1.5.1 Filologi Sebagaimana diketahui, objek studi filologi adalah naskah dan teks. Naskah menunjukkan pengertian sesuatu yang kongkret, sedangkan teks adalah abstrak (Baroroh-Baried, 1994). Naskah yang menjadi sasaran kerja filologi dipandang sebagai hasil budaya berupa cipta sastra. “Naskah itu dipandang sebagai cipta sastra karena teks yang terdapat dalam naskah itu merupakan suatu keutuhan dan mengungkapkan pesan. Pesan yang terbaca dalam teks secara fungsional berhubungan erat dengan filsafat hidup dan dengan bentuk kesenian yang lain” (Baroroh-Baried, 1994: 4). Baroroh-Baried (1994: 47) menjelaskan, kajian ahli filologi bertujuan untuk menyunting, membahas serta menganalisisnya, atau untuk kedua-duanya. Pada tahap awal kajian terhadap naskah-naskah itu adalah melakukan penyuntingan. Dijelaskan Robson (1994: 12), studi filologi lebih dari sekedar ‘kritik teks’ dan berbeda dengan linguistik dan sastra, meski berkaitan dengan hal itu. Tugas filolog adalah menjembatani kesenjangan penulis di masa lalu dan pembaca modern, oleh karenanya banyak hal yang perlu dilakukan. Dari semua tugas filolog dapat diringkas
12
menjadi sebuah frase ‘membaca teks terbaca atau dimengerti’ (Robson, 1994: 12).

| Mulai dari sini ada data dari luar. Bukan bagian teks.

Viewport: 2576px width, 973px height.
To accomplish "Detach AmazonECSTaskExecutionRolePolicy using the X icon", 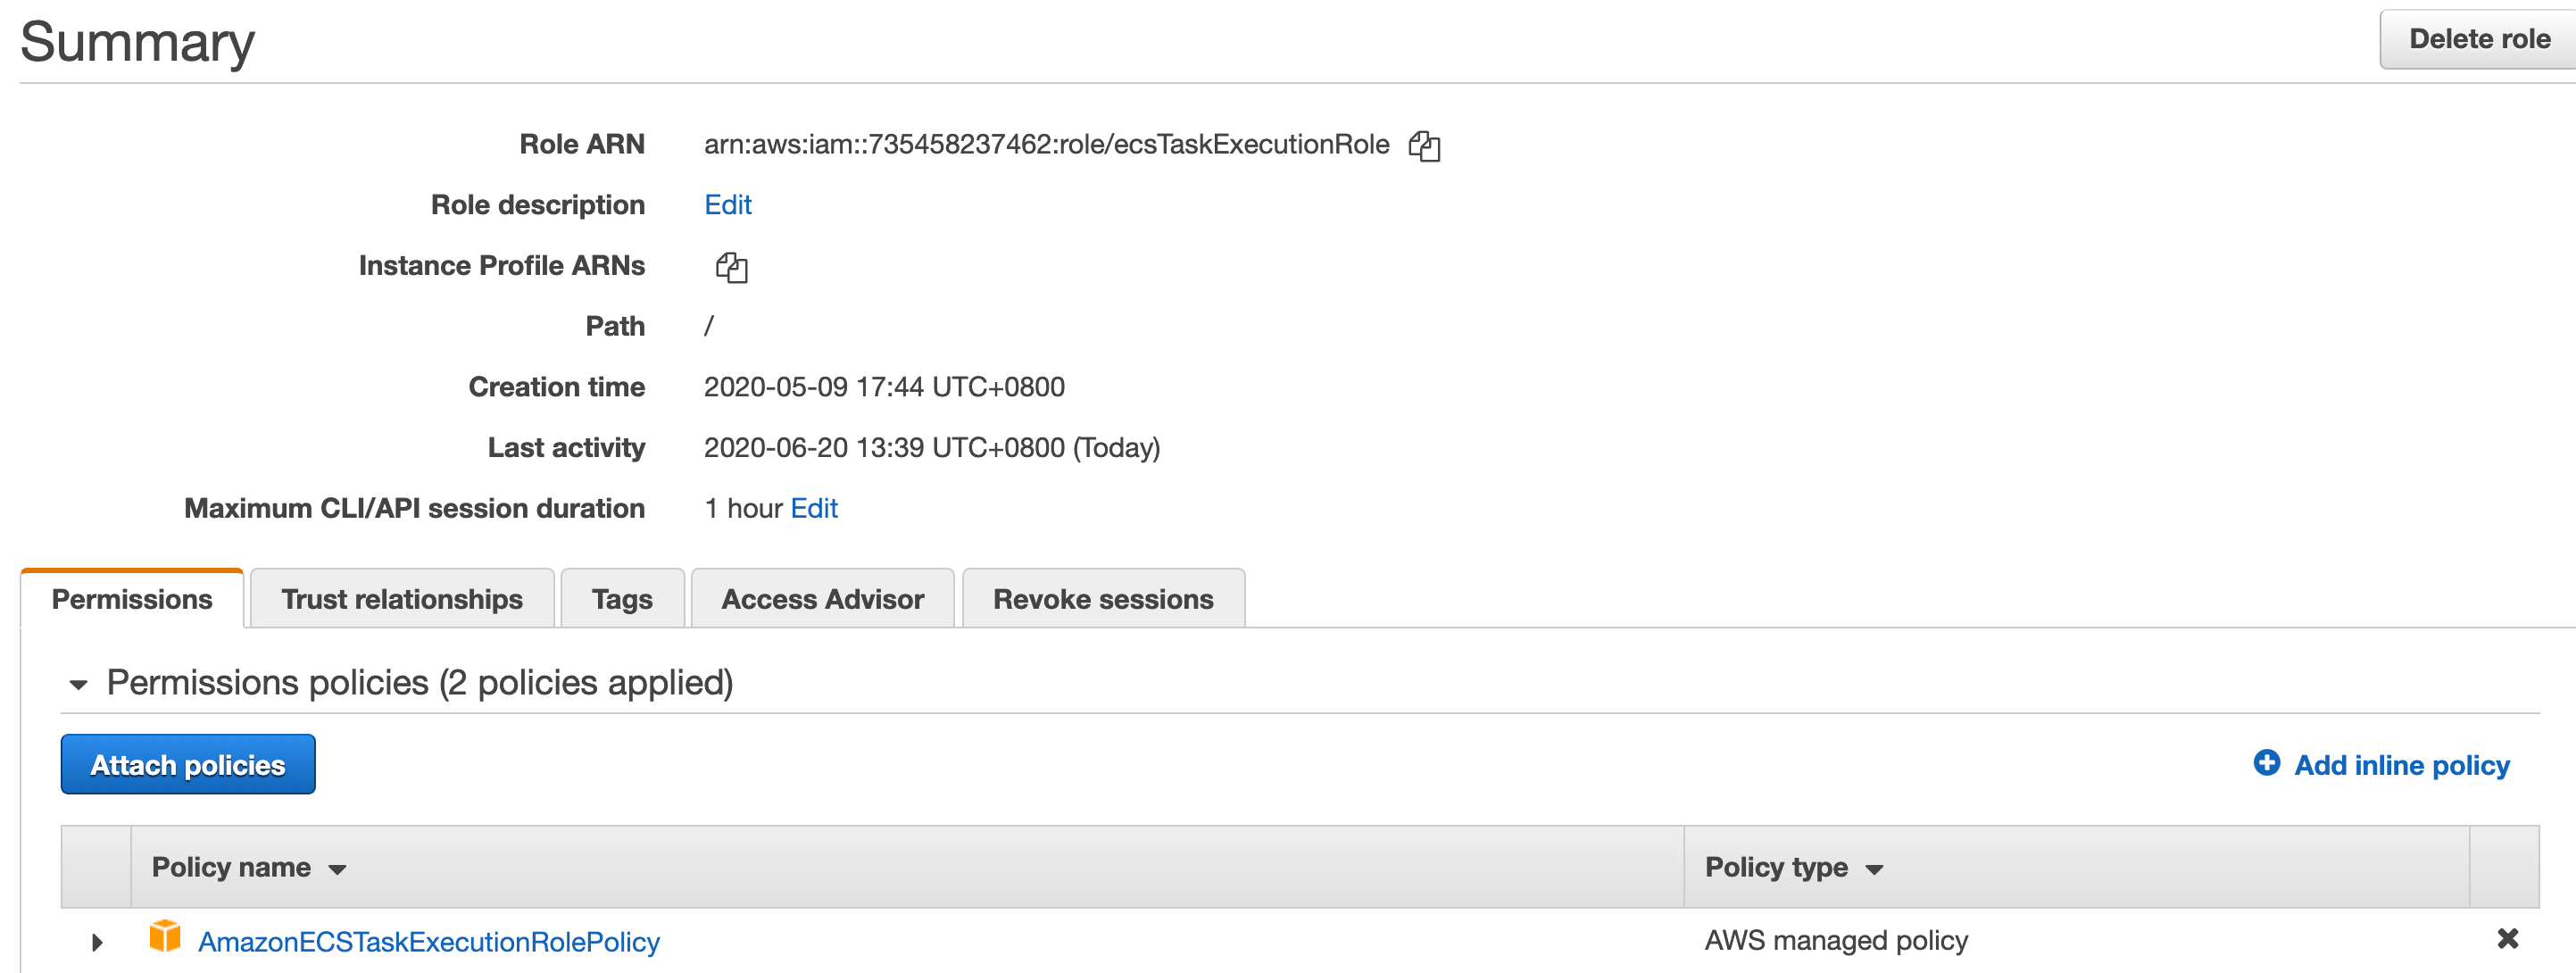I will [2507, 938].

Dalam konteks kajian ini, yang dijadikan paradigma adalah teori filologi baru yang memandang perubahan karya dan penyimpangan dari teks asli bukan sebagai hal yang korup sebagaimana dalam filologi lama tetapi sebagai kreativitas. Apalagi Syiir Madura Kisah Raja Abrahah Bakal Menyerbu Ka’bah adalah naskah tunggal, yang menjadi fokus adalah edisi teksnya atau penyuntingannya. Jika melihat kedudukan filologi di antara ilmu lain terdapat hubungan timbal balik dan saling membutuhkan (Baroroh-Baried, 1994: 9), karena objek filologi adalah naskah yang mengandung teks lama atau sastra tradisional yang di dalamnya terkandung hasil kebudayaan. Sastra demikian sangat erat hubungannya dengan masyarakat yang menghasilnya. Tentu saja untuk memahaminya dibutuhkan piranti lainnya, baik itu bahasa, sejarah dan budaya. Melihat hal itu, filologi membutuhkan ilmu bantu yang erat kaitannya dengan bahasa, masyarakat, budaya yang melahirkan naskah, dan ilmu sastra untuk mengungkapkan nilai sastra yang terkandung di dalamnya (Baroroh-Baried, 1994: 10). Ditegaskan lebih jauh, “Selain itu diperlukan juga ilmu bantu yang dapat memberikan keterangan tentang pengaruh-pengaruh kebudayaan yang terlihat dalam kandungan teks. Dengan demikian, untuk menangani naskah dengan baik, ahli filologi memerlukan ilmu bantu, antara lain linguistik, pengetahuan bahasa-bahasa yang tampak pengaruhnya dalam teks, paleografi, ilmu sastra, ilmu agama, sejarah kebudayaan, antropologi dan folklor.” (Baroroh-Baried, 1994: 10).
13
Oleh karena itu, kajian ini secara integral menggunakan kerangka filologi karena obyek material kajiannya adalah naskah dan teks lama, yaitu Syiir Madura Kisah Raja Abrahah Bakal Menyerbu Ka’bah karya KH R As’ad Syamsul Arifin. Asumsi teoretik filologi ymenjelaskan bahwa teks, dalam penurunannya selalu mengalami perubahan, sehingga atas perubahan itu muncullah apa yang disebut dengan varian atau variasi teks (Istanti, 2010: 13). Kerangka kerja filologi yang digunakan adalah dalam metode penyuntingan teks. Dalam penelitian ini, penyuntingan dipahami sebagai kerja pendahuluan sebelum masuk pada analisis teks dengan teori lain, yaitu dengan resepsi sastra.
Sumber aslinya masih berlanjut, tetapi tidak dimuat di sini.